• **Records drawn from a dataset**
=== Section Start ===

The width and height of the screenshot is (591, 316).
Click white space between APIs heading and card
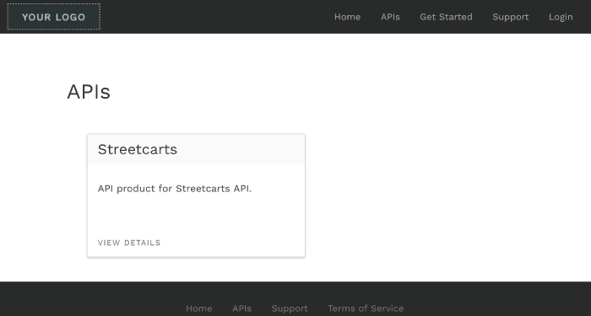pyautogui.click(x=196, y=119)
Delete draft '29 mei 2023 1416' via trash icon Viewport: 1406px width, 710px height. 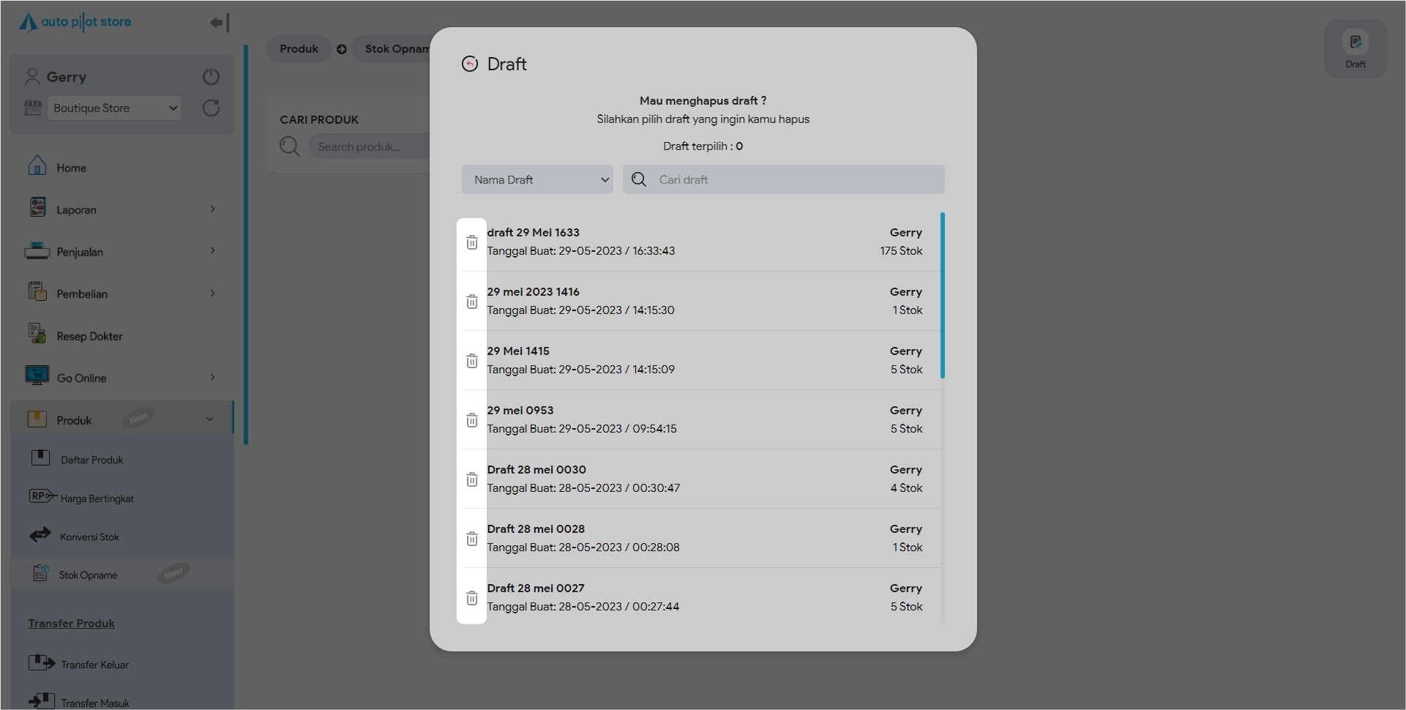[472, 302]
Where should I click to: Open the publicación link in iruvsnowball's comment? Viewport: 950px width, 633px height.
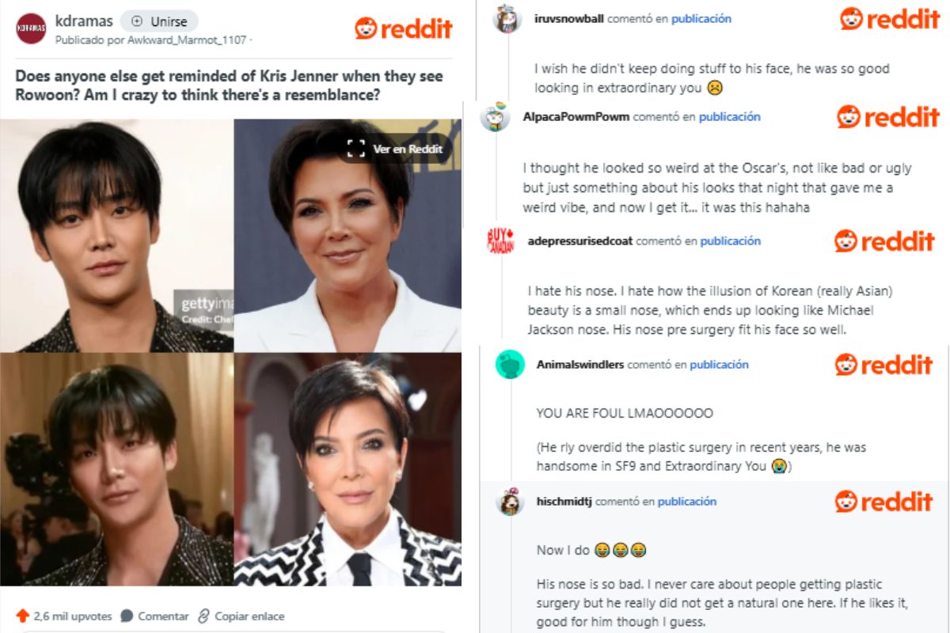[701, 18]
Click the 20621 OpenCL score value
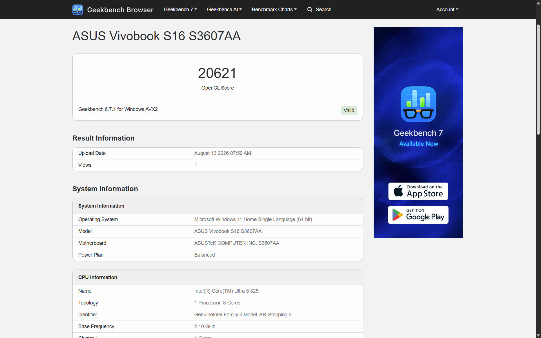Image resolution: width=541 pixels, height=338 pixels. (x=217, y=73)
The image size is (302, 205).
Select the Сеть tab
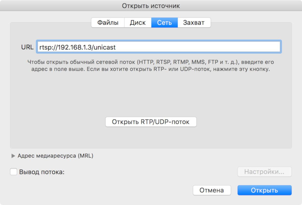[x=164, y=23]

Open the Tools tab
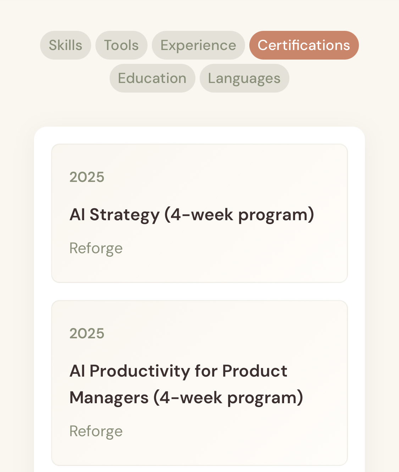click(121, 45)
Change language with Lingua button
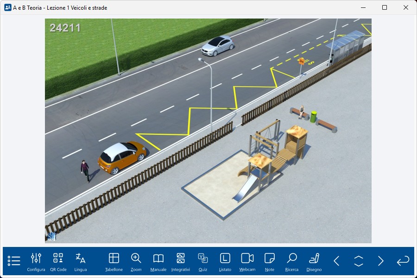 (x=80, y=262)
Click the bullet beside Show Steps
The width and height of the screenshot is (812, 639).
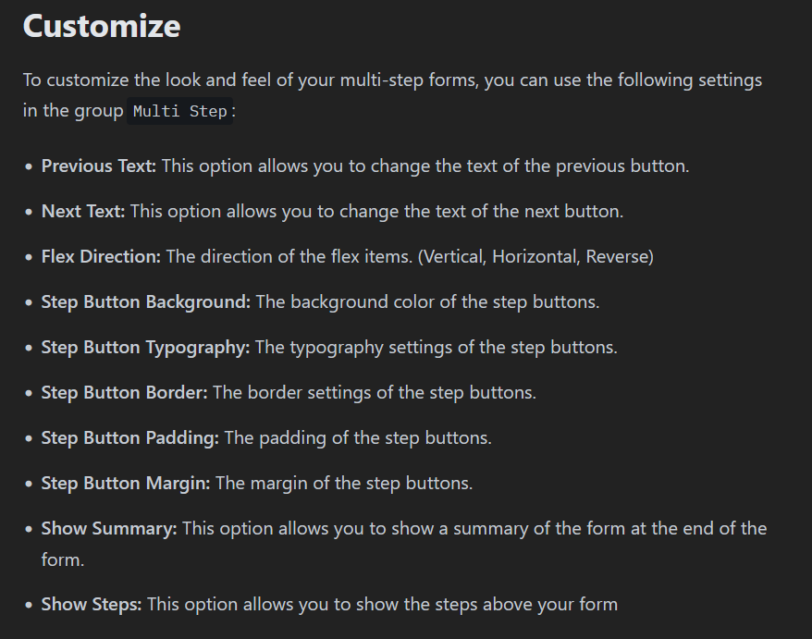point(29,605)
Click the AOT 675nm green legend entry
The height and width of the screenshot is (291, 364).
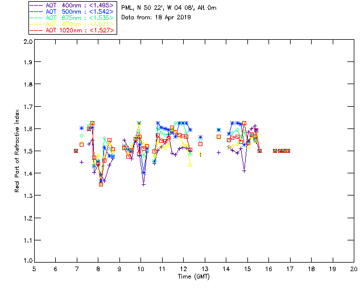72,18
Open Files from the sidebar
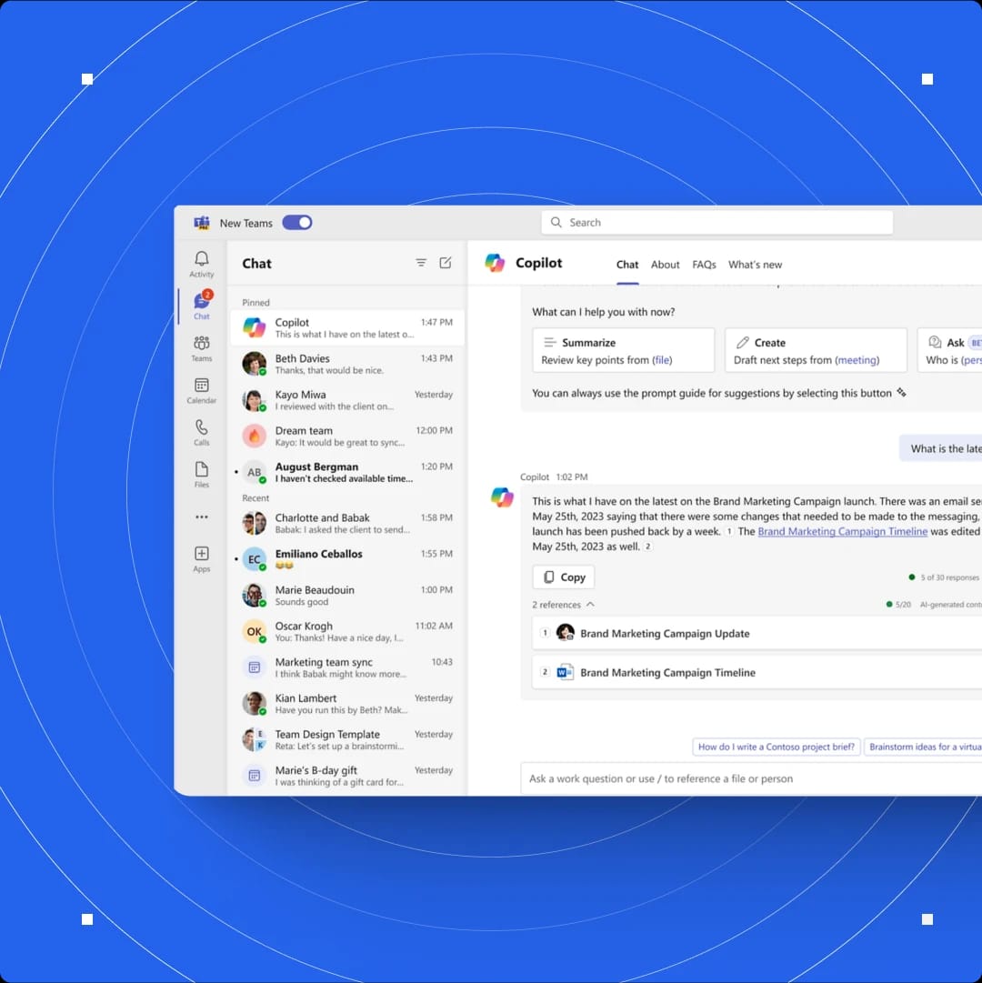 pyautogui.click(x=200, y=474)
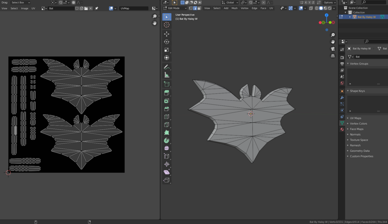Select the Knife tool in the 3D viewport toolbar

pos(167,125)
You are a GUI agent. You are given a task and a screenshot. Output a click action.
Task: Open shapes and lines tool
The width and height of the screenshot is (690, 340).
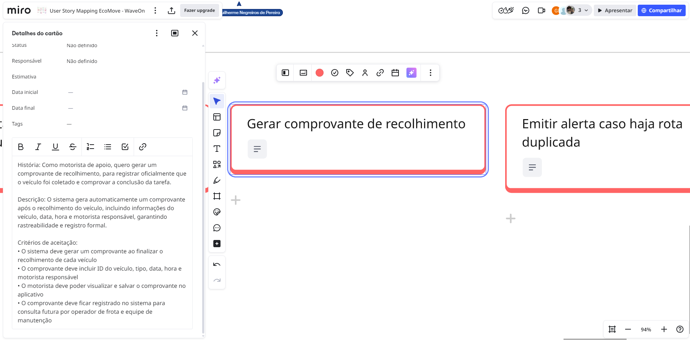217,164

=== Section End ===

• **Work item**
Each line from the one containing "The image size is (302, 205)." to the final line of the data must be printed exactly, both included, with nothing else and no pictures.

• **Exercise result**
The image size is (302, 205).
Select the Сеть tab
[x=164, y=23]

Open the Tools tab
click(121, 45)
Change language with Lingua button
 (x=80, y=262)
Click the bullet beside Show Steps
The width and height of the screenshot is (812, 639).
point(29,605)
Click the AOT 675nm green legend entry
The height and width of the screenshot is (291, 364).
72,18
Open Files from the sidebar
 pyautogui.click(x=200, y=474)
Select the Knife tool in the 3D viewport toolbar

pos(167,125)
You are a GUI agent. You are given a task and a screenshot. Output a click action.
Task: Open shapes and lines tool
The width and height of the screenshot is (690, 340).
217,164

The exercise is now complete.